* **Exercise brief**: Return each line of the records with nothing changed, pictures excepted.

* **Material shown**:
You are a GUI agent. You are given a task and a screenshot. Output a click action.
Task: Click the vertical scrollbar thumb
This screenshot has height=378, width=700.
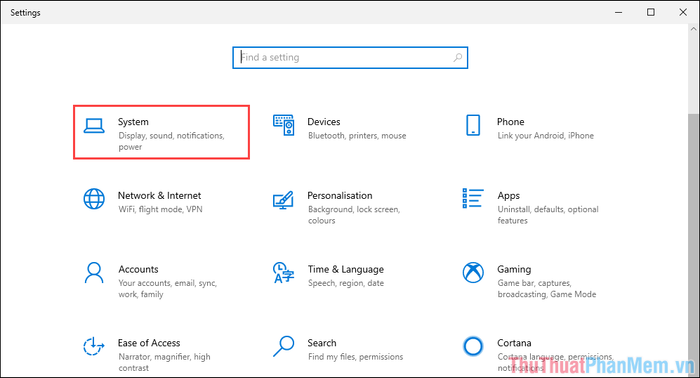(693, 245)
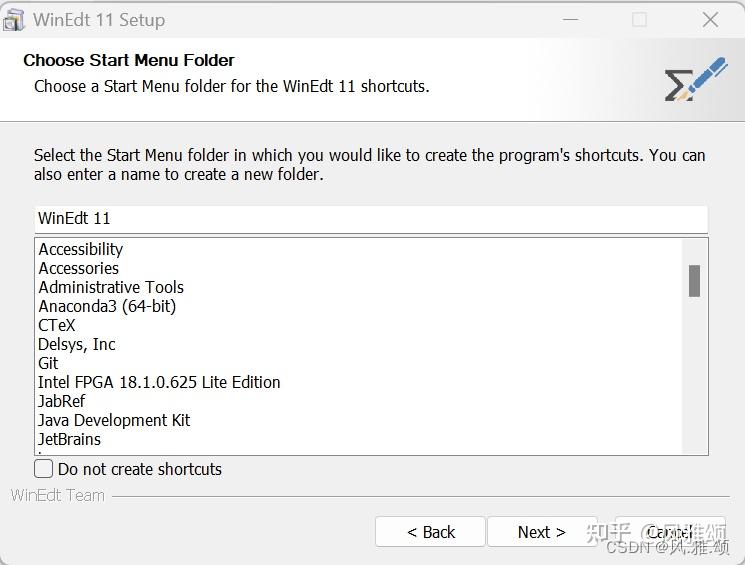Choose Java Development Kit folder
This screenshot has width=745, height=565.
point(114,420)
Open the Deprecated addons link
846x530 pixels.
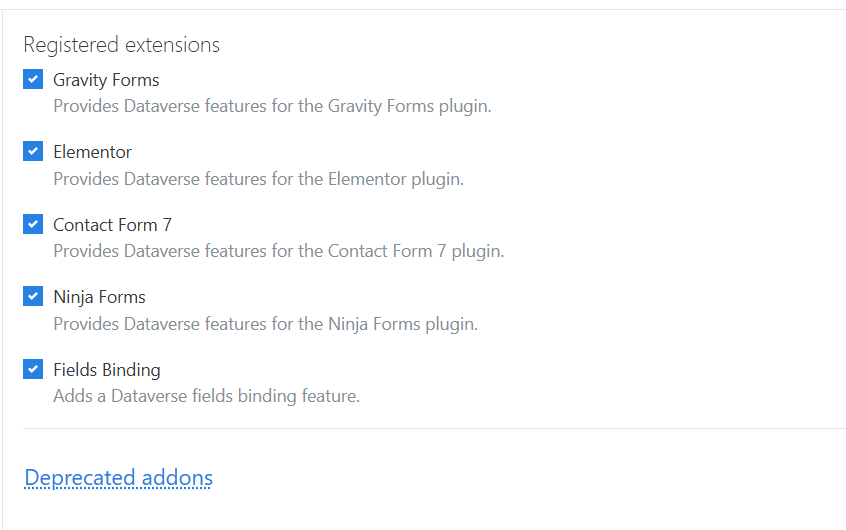coord(118,478)
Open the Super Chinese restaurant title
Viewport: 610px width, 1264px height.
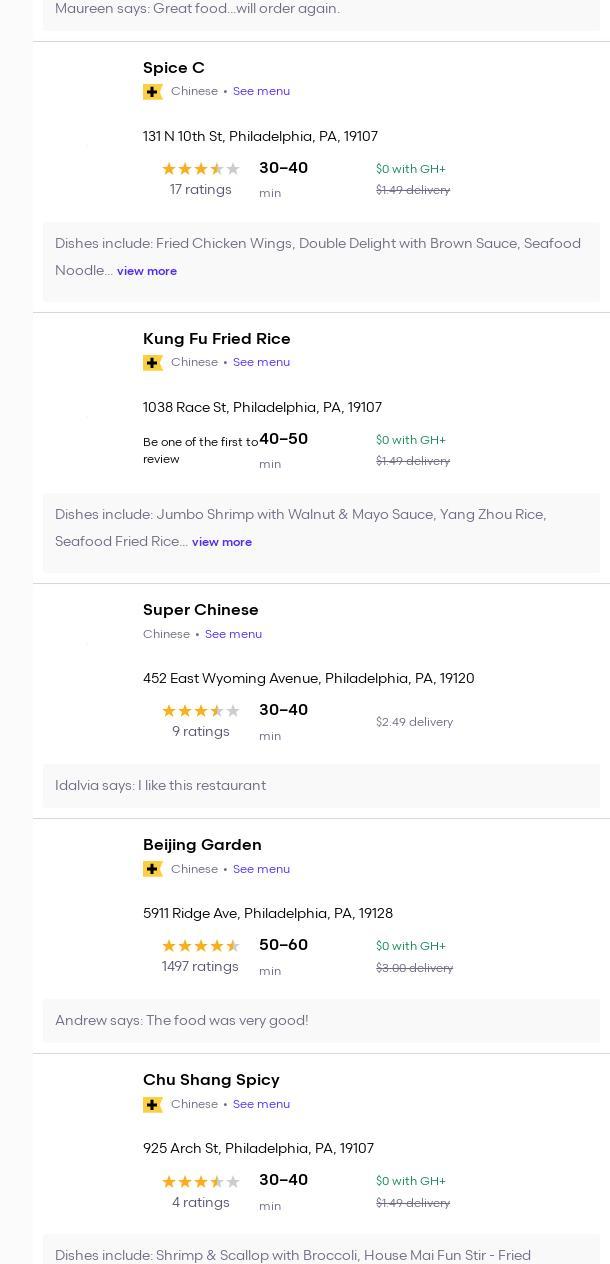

* **Task result**:
You are a GUI agent. You are given a task and a screenshot. Output a click action.
Task: Click the vertical scrollbar thumb
This screenshot has height=378, width=700.
(693, 245)
Choose Java Development Kit folder
This screenshot has width=745, height=565.
point(114,420)
Open the Deprecated addons link
846x530 pixels.
coord(118,478)
Open the Super Chinese restaurant title
Viewport: 610px width, 1264px height.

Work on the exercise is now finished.